EXERCISE REQUIREMENTS: The data should be transcribed in its entirety, word for word.

DATASET ENTRIES:
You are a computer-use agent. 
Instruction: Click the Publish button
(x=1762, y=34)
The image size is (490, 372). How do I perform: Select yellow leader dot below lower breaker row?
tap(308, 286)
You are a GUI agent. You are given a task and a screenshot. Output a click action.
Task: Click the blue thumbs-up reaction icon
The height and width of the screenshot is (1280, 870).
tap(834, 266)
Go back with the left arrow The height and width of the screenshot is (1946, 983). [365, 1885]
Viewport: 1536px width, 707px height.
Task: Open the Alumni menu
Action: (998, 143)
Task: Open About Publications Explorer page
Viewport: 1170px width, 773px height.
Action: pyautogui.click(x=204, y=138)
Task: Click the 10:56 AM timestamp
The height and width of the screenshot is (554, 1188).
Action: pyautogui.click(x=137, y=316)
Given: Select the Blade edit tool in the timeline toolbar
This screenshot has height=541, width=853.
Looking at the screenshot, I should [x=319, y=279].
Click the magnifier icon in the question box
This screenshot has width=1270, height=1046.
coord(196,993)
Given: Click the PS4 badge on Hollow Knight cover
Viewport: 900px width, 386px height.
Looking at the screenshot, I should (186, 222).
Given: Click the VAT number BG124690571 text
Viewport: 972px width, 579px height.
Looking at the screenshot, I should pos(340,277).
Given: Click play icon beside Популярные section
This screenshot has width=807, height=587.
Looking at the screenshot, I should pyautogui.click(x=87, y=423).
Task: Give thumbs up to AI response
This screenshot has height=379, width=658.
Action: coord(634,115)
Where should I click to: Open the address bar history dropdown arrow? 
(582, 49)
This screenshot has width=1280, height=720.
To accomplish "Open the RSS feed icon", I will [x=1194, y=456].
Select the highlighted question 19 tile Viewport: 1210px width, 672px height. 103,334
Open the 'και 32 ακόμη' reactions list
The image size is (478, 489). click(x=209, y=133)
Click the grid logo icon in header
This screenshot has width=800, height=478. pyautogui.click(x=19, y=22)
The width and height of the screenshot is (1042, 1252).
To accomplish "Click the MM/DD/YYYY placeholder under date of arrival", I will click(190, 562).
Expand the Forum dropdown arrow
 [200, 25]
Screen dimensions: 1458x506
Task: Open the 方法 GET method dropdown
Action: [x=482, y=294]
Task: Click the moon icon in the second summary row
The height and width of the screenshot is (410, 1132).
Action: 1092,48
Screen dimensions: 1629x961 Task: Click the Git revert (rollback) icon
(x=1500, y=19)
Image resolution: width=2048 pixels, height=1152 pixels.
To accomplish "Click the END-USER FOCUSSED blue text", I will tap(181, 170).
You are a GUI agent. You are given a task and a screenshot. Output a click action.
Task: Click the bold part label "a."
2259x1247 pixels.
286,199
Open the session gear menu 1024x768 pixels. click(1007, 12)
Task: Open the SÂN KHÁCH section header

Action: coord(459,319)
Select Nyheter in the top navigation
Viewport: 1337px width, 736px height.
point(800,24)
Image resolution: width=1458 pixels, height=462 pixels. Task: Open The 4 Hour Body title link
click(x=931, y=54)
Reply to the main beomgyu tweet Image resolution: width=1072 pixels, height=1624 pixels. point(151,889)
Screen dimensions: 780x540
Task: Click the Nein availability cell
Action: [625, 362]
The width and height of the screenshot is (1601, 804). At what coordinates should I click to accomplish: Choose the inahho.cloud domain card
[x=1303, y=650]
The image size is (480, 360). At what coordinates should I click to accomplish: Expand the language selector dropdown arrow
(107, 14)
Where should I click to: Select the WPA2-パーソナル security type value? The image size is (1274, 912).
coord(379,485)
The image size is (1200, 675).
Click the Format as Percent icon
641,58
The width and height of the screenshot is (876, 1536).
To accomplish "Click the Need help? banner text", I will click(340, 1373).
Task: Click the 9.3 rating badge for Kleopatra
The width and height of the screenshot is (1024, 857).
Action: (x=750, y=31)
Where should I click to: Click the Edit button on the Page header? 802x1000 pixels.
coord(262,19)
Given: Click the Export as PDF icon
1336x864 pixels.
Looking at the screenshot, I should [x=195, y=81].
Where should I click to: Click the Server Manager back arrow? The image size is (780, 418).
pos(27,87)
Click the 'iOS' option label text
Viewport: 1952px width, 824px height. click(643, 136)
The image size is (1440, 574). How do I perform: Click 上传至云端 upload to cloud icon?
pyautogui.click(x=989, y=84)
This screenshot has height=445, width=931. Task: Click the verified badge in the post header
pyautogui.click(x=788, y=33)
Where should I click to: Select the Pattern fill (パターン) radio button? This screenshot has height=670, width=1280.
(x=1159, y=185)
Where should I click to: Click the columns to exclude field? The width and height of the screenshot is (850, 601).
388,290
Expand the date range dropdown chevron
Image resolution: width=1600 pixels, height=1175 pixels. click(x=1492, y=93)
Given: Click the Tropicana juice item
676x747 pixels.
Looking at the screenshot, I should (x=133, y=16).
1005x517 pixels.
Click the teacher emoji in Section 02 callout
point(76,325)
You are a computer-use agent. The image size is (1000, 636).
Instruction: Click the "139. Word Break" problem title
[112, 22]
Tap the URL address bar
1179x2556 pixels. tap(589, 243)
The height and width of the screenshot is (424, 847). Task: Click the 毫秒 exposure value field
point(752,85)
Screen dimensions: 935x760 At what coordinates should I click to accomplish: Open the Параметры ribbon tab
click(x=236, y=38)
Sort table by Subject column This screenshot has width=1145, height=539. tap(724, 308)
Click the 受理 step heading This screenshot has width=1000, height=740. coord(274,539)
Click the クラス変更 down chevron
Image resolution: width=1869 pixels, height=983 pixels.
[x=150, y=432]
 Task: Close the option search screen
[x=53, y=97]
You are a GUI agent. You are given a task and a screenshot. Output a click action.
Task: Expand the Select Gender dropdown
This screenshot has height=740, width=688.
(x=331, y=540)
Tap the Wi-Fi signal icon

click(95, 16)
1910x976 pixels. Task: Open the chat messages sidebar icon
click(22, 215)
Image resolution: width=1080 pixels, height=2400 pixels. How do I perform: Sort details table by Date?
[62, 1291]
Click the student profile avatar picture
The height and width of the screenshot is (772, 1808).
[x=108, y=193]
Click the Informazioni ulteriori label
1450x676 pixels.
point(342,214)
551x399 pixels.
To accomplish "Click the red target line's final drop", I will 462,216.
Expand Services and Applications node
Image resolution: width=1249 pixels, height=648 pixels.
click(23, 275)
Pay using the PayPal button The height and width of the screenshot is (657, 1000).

RESPONSE BOX:
You are a computer-use agent. 
Instruction: Click the Publish button
(x=1762, y=34)
The image size is (490, 372). How do I perform: Select yellow leader dot below lower breaker row?
tap(308, 286)
You are a GUI agent. You are given a task and a screenshot. Output a click action.
Task: Click the blue thumbs-up reaction icon
The height and width of the screenshot is (1280, 870).
tap(834, 266)
Go back with the left arrow The height and width of the screenshot is (1946, 983). [365, 1885]
Viewport: 1536px width, 707px height.
Task: Open the Alumni menu
Action: (998, 143)
Task: Open About Publications Explorer page
Viewport: 1170px width, 773px height.
Action: pyautogui.click(x=204, y=138)
Task: Click the 10:56 AM timestamp
The height and width of the screenshot is (554, 1188).
Action: pyautogui.click(x=137, y=316)
Given: Select the Blade edit tool in the timeline toolbar
This screenshot has height=541, width=853.
Looking at the screenshot, I should [x=319, y=279].
Click the magnifier icon in the question box
This screenshot has width=1270, height=1046.
coord(196,993)
Given: Click the PS4 badge on Hollow Knight cover
Viewport: 900px width, 386px height.
Looking at the screenshot, I should (186, 222).
Given: Click the VAT number BG124690571 text
Viewport: 972px width, 579px height.
Looking at the screenshot, I should pos(340,277).
Given: Click play icon beside Популярные section
This screenshot has width=807, height=587.
Looking at the screenshot, I should pyautogui.click(x=87, y=423).
Task: Give thumbs up to AI response
This screenshot has height=379, width=658.
Action: coord(634,115)
Where should I click to: Open the address bar history dropdown arrow? 
(582, 49)
This screenshot has width=1280, height=720.
To accomplish "Open the RSS feed icon", I will [x=1194, y=456].
Select the highlighted question 19 tile Viewport: 1210px width, 672px height. 103,334
Open the 'και 32 ακόμη' reactions list
The image size is (478, 489). click(x=209, y=133)
Click the grid logo icon in header
This screenshot has width=800, height=478. pyautogui.click(x=19, y=22)
The width and height of the screenshot is (1042, 1252).
To accomplish "Click the MM/DD/YYYY placeholder under date of arrival", I will click(190, 562).
Expand the Forum dropdown arrow
 [200, 25]
Screen dimensions: 1458x506
Task: Open the 方法 GET method dropdown
Action: [x=482, y=294]
Task: Click the moon icon in the second summary row
The height and width of the screenshot is (410, 1132).
Action: 1092,48
Screen dimensions: 1629x961 Task: Click the Git revert (rollback) icon
(x=1500, y=19)
Image resolution: width=2048 pixels, height=1152 pixels.
To accomplish "Click the END-USER FOCUSSED blue text", I will tap(181, 170).
You are a GUI agent. You are given a task and a screenshot. Output a click action.
Task: Click the bold part label "a."
2259x1247 pixels.
286,199
Open the session gear menu 1024x768 pixels. click(1007, 12)
Task: Open the SÂN KHÁCH section header

Action: coord(459,319)
Select Nyheter in the top navigation
Viewport: 1337px width, 736px height.
point(800,24)
Image resolution: width=1458 pixels, height=462 pixels. Task: Open The 4 Hour Body title link
click(x=931, y=54)
Reply to the main beomgyu tweet Image resolution: width=1072 pixels, height=1624 pixels. point(151,889)
Screen dimensions: 780x540
Task: Click the Nein availability cell
Action: [625, 362]
The width and height of the screenshot is (1601, 804). At what coordinates should I click to accomplish: Choose the inahho.cloud domain card
[x=1303, y=650]
The image size is (480, 360). At what coordinates should I click to accomplish: Expand the language selector dropdown arrow
(107, 14)
Where should I click to: Select the WPA2-パーソナル security type value? The image size is (1274, 912).
coord(379,485)
The image size is (1200, 675).
Click the Format as Percent icon
641,58
The width and height of the screenshot is (876, 1536).
To accomplish "Click the Need help? banner text", I will click(340, 1373).
Task: Click the 9.3 rating badge for Kleopatra
The width and height of the screenshot is (1024, 857).
Action: (x=750, y=31)
Where should I click to: Click the Edit button on the Page header? 802x1000 pixels.
coord(262,19)
Given: Click the Export as PDF icon
1336x864 pixels.
Looking at the screenshot, I should [x=195, y=81].
Where should I click to: Click the Server Manager back arrow? The image size is (780, 418).
pos(27,87)
Click the 'iOS' option label text
Viewport: 1952px width, 824px height. click(643, 136)
The image size is (1440, 574). How do I perform: Click 上传至云端 upload to cloud icon?
pyautogui.click(x=989, y=84)
This screenshot has height=445, width=931. Task: Click the verified badge in the post header
pyautogui.click(x=788, y=33)
Where should I click to: Select the Pattern fill (パターン) radio button? This screenshot has height=670, width=1280.
(x=1159, y=185)
Where should I click to: Click the columns to exclude field? The width and height of the screenshot is (850, 601).
388,290
Expand the date range dropdown chevron
Image resolution: width=1600 pixels, height=1175 pixels. click(x=1492, y=93)
Given: Click the Tropicana juice item
676x747 pixels.
Looking at the screenshot, I should (x=133, y=16).
1005x517 pixels.
Click the teacher emoji in Section 02 callout
point(76,325)
You are a computer-use agent. The image size is (1000, 636).
Instruction: Click the "139. Word Break" problem title
[112, 22]
Tap the URL address bar
1179x2556 pixels. tap(589, 243)
The height and width of the screenshot is (424, 847). Task: Click the 毫秒 exposure value field
point(752,85)
Screen dimensions: 935x760 At what coordinates should I click to accomplish: Open the Параметры ribbon tab
click(x=236, y=38)
Sort table by Subject column This screenshot has width=1145, height=539. tap(724, 308)
Click the 受理 step heading This screenshot has width=1000, height=740. coord(274,539)
Click the クラス変更 down chevron
Image resolution: width=1869 pixels, height=983 pixels.
[x=150, y=432]
 Task: Close the option search screen
[x=53, y=97]
You are a GUI agent. You are given a task and a screenshot. Output a click action.
Task: Expand the Select Gender dropdown
This screenshot has height=740, width=688.
(x=331, y=540)
Tap the Wi-Fi signal icon

click(95, 16)
1910x976 pixels. Task: Open the chat messages sidebar icon
click(22, 215)
Image resolution: width=1080 pixels, height=2400 pixels. How do I perform: Sort details table by Date?
[62, 1291]
Click the student profile avatar picture
The height and width of the screenshot is (772, 1808).
[x=108, y=193]
Click the Informazioni ulteriori label
1450x676 pixels.
point(342,214)
551x399 pixels.
To accomplish "Click the red target line's final drop", I will 462,216.
Expand Services and Applications node
Image resolution: width=1249 pixels, height=648 pixels.
click(23, 275)
Pay using the PayPal button The height and width of the screenshot is (657, 1000).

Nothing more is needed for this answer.